══ RECORDS PROVIDED ══
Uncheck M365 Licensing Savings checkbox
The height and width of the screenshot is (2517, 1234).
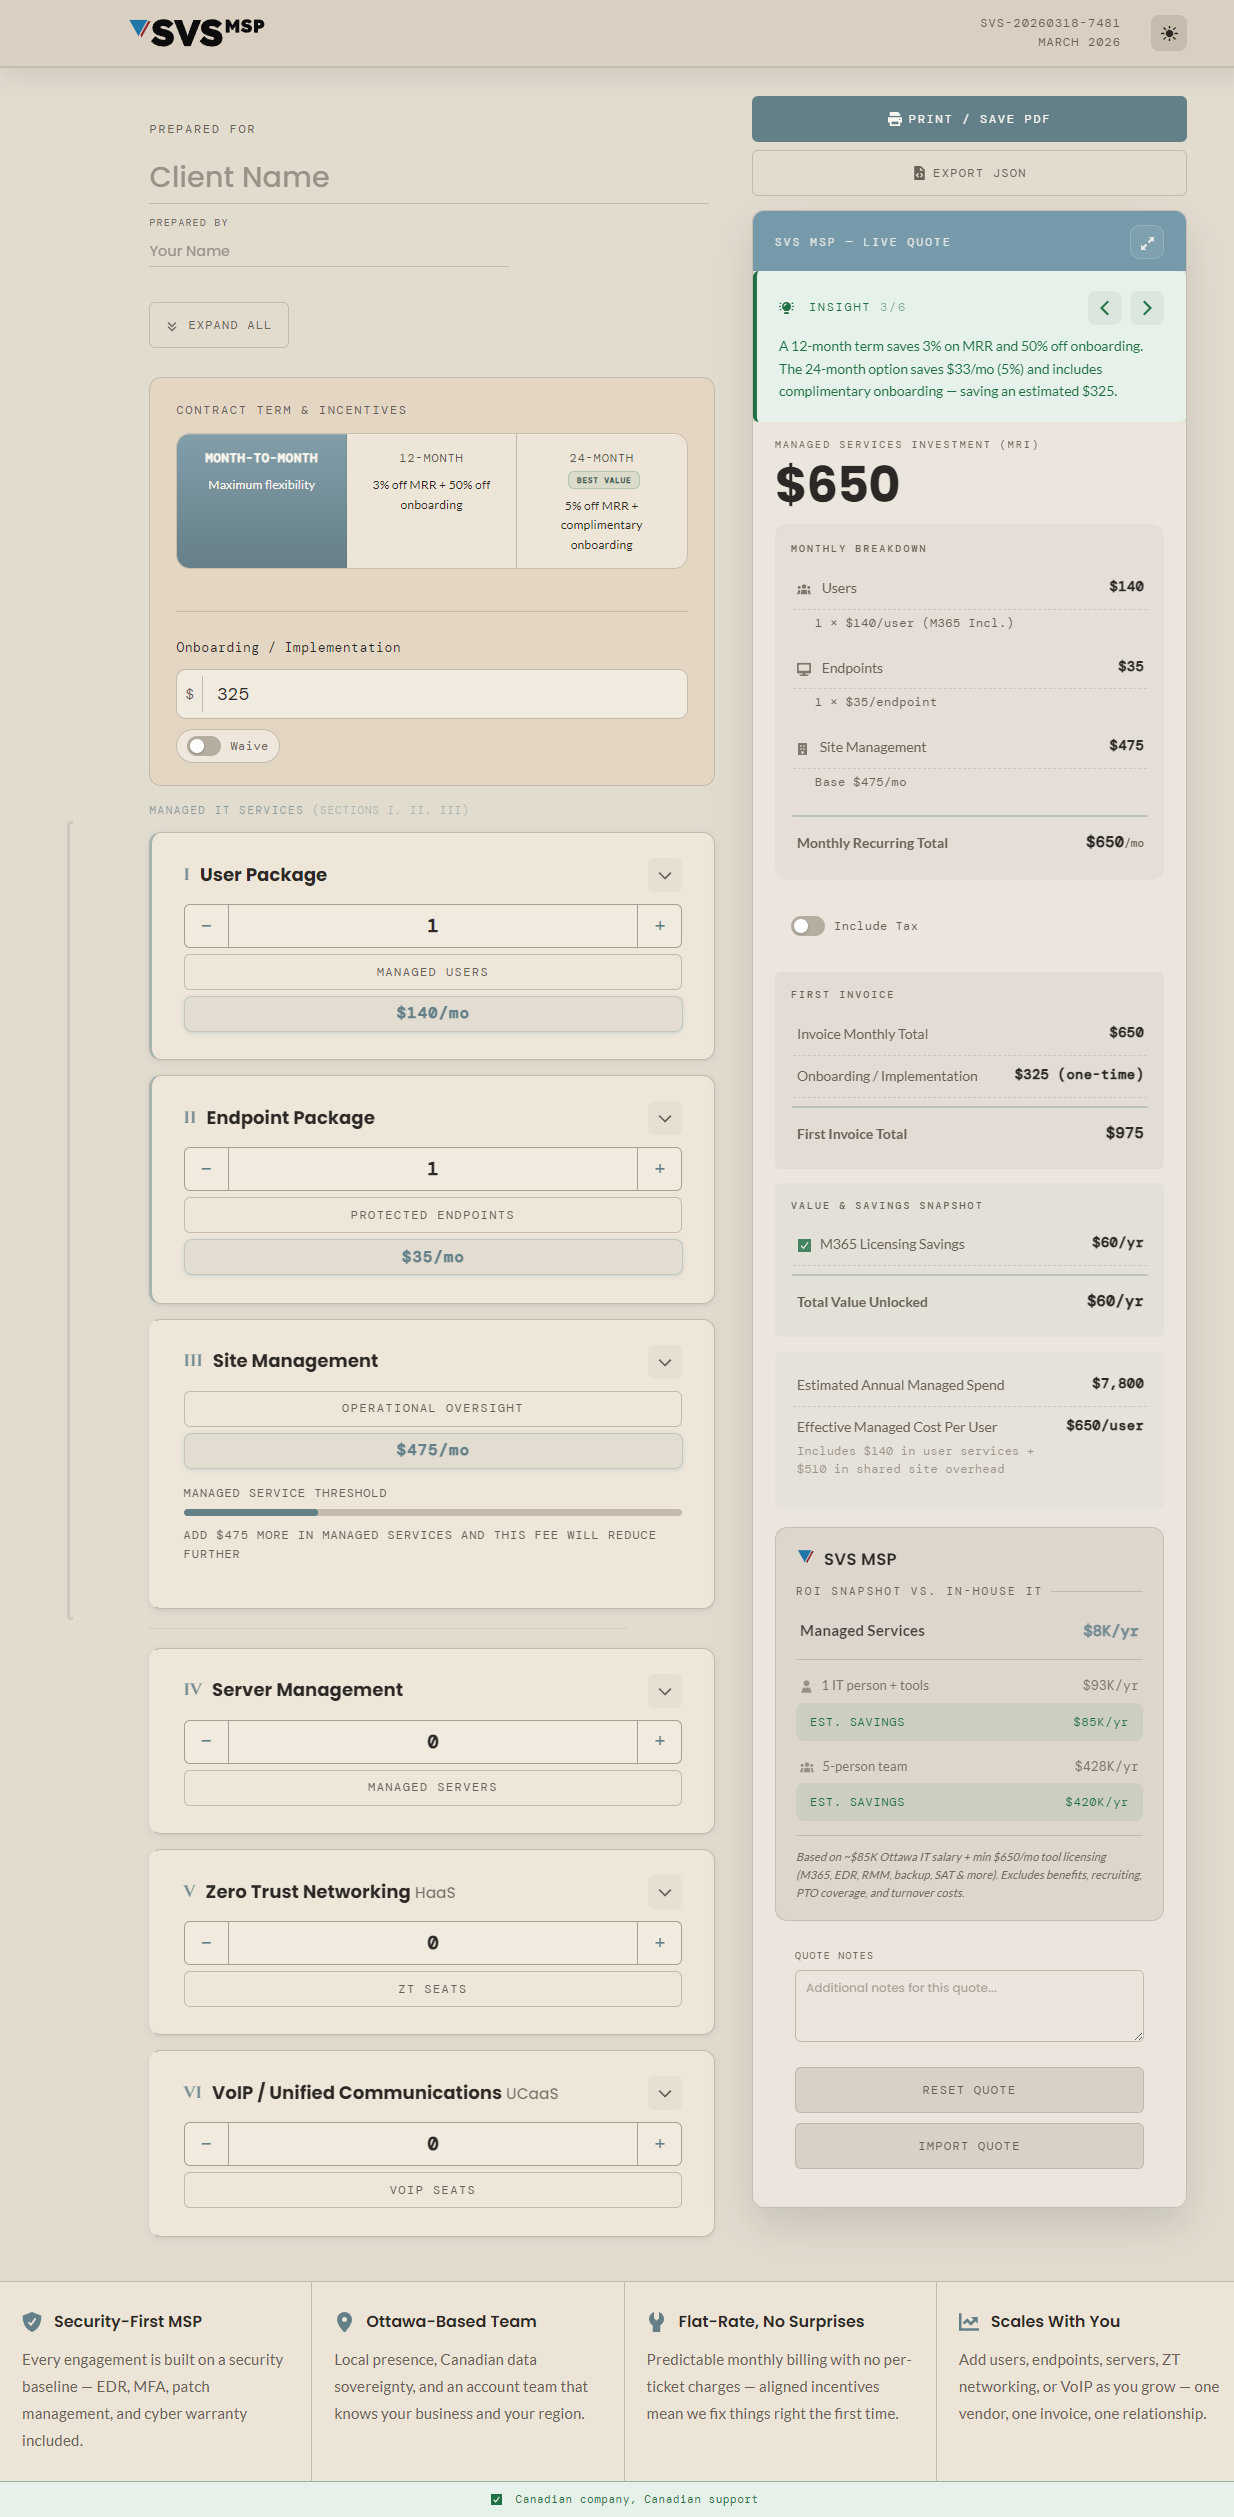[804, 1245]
═══
══ RECORDS PROVIDED ══
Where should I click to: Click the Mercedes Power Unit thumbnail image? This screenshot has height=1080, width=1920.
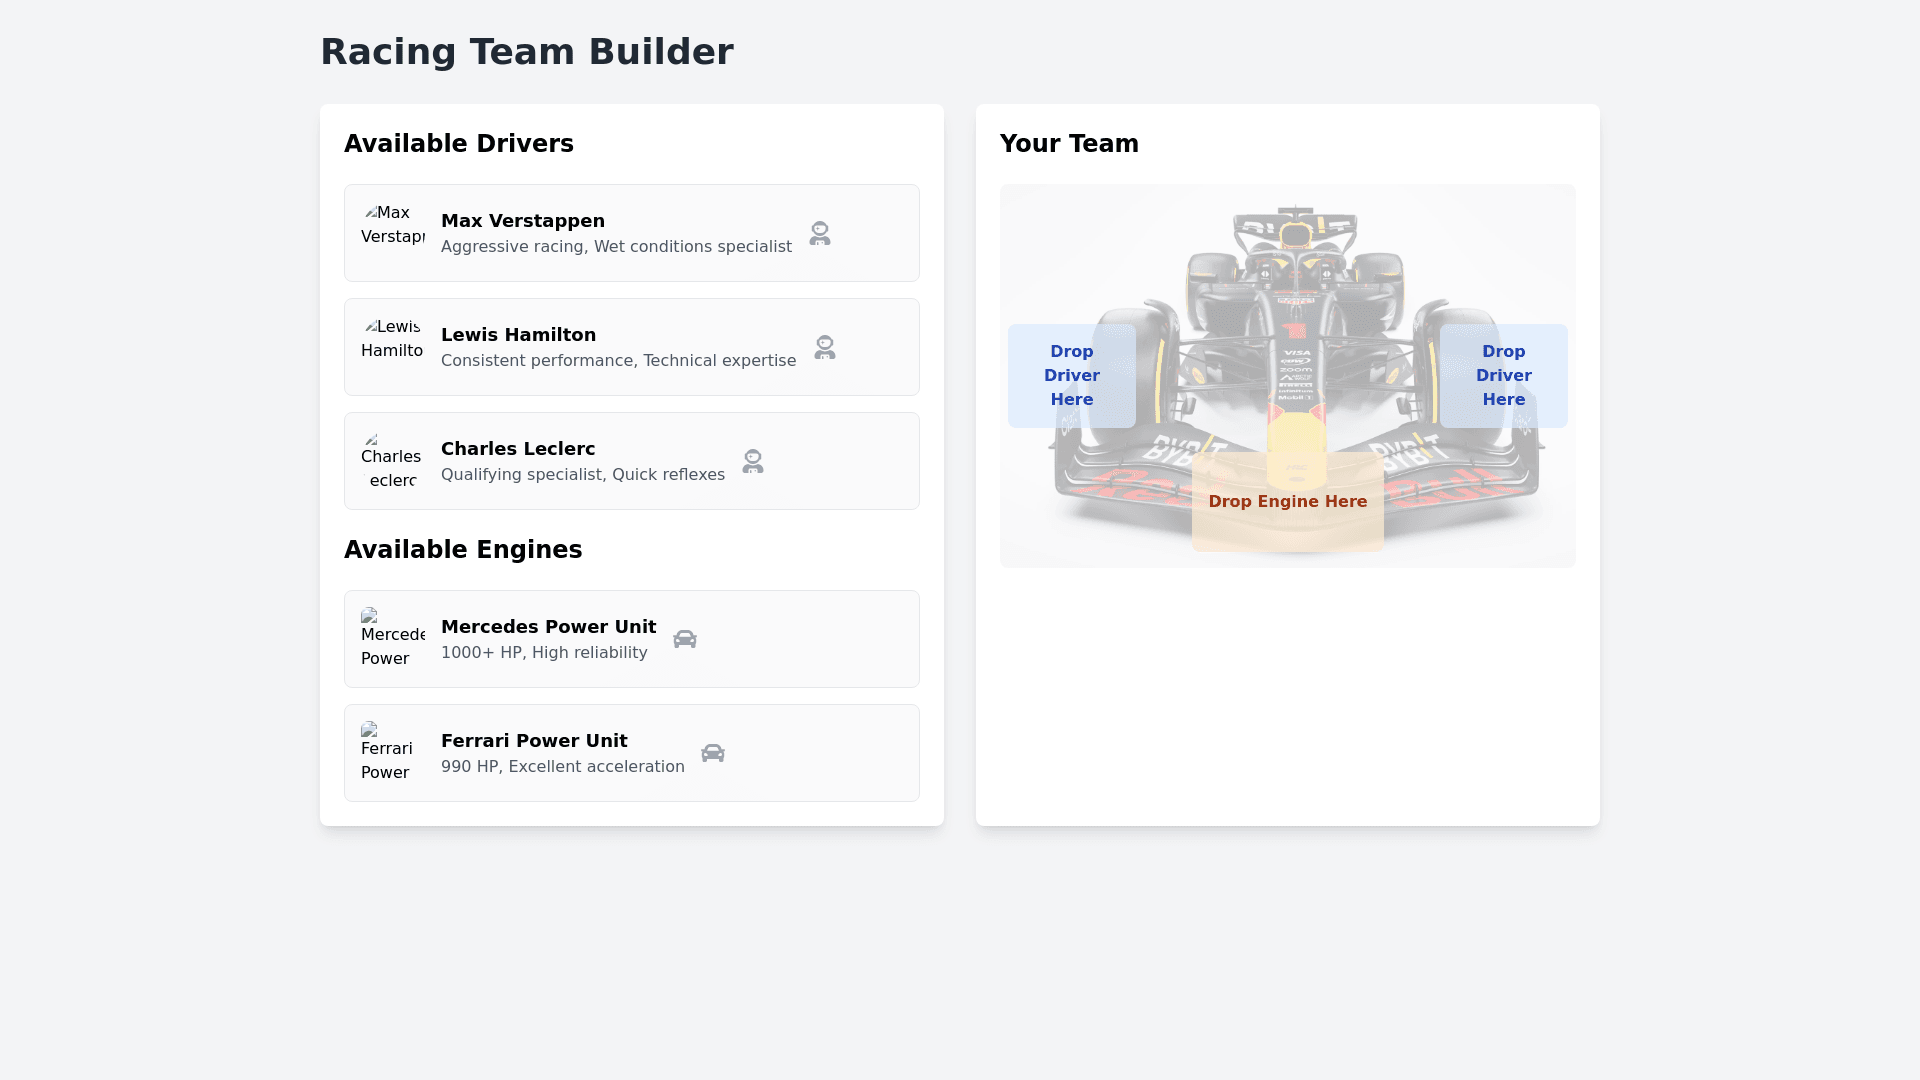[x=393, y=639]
═══
══ RECORDS PROVIDED ══
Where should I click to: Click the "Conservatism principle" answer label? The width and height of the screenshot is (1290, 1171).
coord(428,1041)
═══
Can you render as a numbered list, leaving out blank lines, only the part of the records that opens with the line containing "is (1290, 1171)." and closes with the line containing "coord(428,1041)"?

1. Where should I click to: Click the "Conservatism principle" answer label? The width and height of the screenshot is (1290, 1171).
2. coord(428,1041)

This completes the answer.